Down at the harbour we perched on the concrete wall of the chandlery come boatyard and laughed about the time we got beaten by the tide and the wind as we paddled back in our kayak and had to be towed in by the instructor. One of the boatyard workers drove past us on a tractor and as he walked back I asked if they were busy. “Yes,” he said, “The season always takes you by surprise”, and he graced us with a friendly smile. Behind the wall an invisible woman was having a loud conversation on a mobile and a hundred yards away the sound of a conversation on the verandah of a holiday let, skimmed across the hard sand towards us. We’d hoped for the sounds of Curlew or Cuckoo but today we were content to listen to a whole choir of other species. Upstream on the creek, a Heron and an Egret eyed each other cautiously over a patch of territory.
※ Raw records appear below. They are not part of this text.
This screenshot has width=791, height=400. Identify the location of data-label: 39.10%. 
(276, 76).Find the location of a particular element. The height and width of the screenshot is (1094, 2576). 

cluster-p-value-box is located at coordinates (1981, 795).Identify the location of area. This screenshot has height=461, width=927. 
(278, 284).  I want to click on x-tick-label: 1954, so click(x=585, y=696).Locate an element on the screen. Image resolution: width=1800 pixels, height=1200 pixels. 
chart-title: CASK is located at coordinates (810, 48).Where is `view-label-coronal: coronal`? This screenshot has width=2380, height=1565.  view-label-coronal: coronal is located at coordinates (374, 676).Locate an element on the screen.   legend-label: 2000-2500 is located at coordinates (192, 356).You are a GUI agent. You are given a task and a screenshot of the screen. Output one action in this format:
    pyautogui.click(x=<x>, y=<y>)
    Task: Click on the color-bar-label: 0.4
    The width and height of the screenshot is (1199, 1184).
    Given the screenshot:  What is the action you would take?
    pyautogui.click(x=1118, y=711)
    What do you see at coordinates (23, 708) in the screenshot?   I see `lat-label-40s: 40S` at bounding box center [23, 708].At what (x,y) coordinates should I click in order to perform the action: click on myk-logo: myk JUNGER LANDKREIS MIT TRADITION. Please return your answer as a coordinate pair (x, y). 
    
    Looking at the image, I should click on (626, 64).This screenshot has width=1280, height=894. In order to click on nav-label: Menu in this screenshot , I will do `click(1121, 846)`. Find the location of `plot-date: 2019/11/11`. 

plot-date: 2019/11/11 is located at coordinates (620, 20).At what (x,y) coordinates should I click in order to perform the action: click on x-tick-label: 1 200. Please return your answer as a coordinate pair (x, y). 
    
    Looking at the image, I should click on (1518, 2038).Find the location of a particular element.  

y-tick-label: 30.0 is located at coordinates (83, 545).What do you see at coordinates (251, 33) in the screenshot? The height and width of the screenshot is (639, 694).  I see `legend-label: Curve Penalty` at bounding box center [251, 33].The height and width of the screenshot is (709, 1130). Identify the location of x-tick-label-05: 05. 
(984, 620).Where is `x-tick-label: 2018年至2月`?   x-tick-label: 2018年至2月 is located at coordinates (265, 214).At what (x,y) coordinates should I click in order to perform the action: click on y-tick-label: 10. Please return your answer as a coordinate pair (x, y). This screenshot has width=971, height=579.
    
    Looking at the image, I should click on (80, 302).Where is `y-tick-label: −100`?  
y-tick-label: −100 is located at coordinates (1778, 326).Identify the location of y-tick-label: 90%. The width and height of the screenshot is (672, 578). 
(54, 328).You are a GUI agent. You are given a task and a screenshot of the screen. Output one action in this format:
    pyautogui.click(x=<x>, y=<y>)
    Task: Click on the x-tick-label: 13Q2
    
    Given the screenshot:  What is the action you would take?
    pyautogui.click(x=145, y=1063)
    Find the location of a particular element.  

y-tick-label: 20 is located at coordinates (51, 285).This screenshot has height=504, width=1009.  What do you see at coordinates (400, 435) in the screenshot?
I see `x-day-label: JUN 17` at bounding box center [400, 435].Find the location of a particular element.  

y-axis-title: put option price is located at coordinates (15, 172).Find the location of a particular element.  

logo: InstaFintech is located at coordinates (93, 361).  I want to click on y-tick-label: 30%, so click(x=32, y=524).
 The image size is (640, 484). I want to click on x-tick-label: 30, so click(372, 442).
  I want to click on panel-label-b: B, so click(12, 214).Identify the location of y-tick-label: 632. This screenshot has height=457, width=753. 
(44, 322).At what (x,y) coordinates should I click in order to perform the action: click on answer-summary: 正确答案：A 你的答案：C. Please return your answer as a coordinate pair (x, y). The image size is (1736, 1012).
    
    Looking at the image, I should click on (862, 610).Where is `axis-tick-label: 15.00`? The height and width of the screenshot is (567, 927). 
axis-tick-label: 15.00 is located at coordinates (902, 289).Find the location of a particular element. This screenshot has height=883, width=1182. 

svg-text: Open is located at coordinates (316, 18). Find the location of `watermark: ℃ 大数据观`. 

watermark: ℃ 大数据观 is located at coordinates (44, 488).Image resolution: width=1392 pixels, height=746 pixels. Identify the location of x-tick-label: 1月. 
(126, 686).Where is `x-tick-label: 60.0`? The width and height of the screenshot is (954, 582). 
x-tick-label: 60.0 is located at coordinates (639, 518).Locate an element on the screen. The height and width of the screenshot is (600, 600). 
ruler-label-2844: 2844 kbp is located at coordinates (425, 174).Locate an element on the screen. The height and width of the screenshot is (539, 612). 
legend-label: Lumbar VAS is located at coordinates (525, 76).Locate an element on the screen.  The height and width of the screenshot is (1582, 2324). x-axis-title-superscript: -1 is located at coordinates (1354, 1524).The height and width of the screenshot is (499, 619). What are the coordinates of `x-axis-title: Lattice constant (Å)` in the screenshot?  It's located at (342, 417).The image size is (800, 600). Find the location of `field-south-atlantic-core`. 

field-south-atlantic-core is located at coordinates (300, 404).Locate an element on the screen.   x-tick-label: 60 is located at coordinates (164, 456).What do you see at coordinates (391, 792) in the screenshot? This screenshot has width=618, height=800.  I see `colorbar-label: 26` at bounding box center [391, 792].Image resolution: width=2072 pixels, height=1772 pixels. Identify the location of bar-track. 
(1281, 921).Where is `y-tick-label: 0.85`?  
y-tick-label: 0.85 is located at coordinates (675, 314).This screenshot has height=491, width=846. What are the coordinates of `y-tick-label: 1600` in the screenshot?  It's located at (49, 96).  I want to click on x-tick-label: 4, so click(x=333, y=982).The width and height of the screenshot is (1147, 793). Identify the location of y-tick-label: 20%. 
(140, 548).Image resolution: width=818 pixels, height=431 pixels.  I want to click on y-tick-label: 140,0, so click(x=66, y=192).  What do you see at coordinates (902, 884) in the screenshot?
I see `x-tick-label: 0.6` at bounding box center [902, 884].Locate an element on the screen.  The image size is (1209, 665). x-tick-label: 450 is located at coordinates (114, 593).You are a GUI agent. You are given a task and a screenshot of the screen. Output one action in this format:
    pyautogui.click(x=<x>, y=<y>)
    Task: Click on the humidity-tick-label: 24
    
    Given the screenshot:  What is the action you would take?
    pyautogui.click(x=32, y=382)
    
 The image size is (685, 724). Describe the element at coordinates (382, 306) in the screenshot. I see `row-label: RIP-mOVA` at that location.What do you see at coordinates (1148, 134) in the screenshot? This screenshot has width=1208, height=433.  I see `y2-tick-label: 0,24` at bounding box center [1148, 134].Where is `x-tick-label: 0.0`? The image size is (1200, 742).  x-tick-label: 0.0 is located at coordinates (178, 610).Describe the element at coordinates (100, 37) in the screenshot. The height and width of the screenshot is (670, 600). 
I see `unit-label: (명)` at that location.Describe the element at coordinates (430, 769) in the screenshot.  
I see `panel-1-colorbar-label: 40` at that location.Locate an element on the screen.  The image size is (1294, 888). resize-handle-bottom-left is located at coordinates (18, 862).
We walked back up the road with Madame’s rucksack stuffed with Corsican Pine cones for her to draw. I think she’d scaled the fence of a rather grand house to snaffle them under the gaze of a dog walker who she’d confused with me. That’s the joy of a meandering stroll with no particular purpose in mind.

On the other hand there’s serious work to be done and I’d spotted a couple of plants of what I think is Smith’s Pepperwort – Lepidium heterophyllum on a footpath. I checked on the BSBI database and although it’s been recorded all around us on the map, it’s not been seen here. Distribution maps can sometimes tell you more about the distribution of field botanists than they can about the private life of plants. Anyway, with the prospect of filling the last missing square in the jigsaw I was like a dog with a bone and sent a preliminary enquiry with a couple of poor photos to the local Vice County Recorder. That cost me £35 because in all conscience I couldn’t continue relying on the BSBI, (Botanical Society of Britain and Ireland), for help without at least joining. And so I proudly present the evidence below with very little expectation that anyone else will be interested. Little things please little minds.

This little lot cost me four visits, one of which was to sniff a crushed leaf. The fact that it didn’t smell foetid or of garlic turned out to be important. So were the hairy leaves and the tough old perennial rhizome, not forgetting the purple stamens.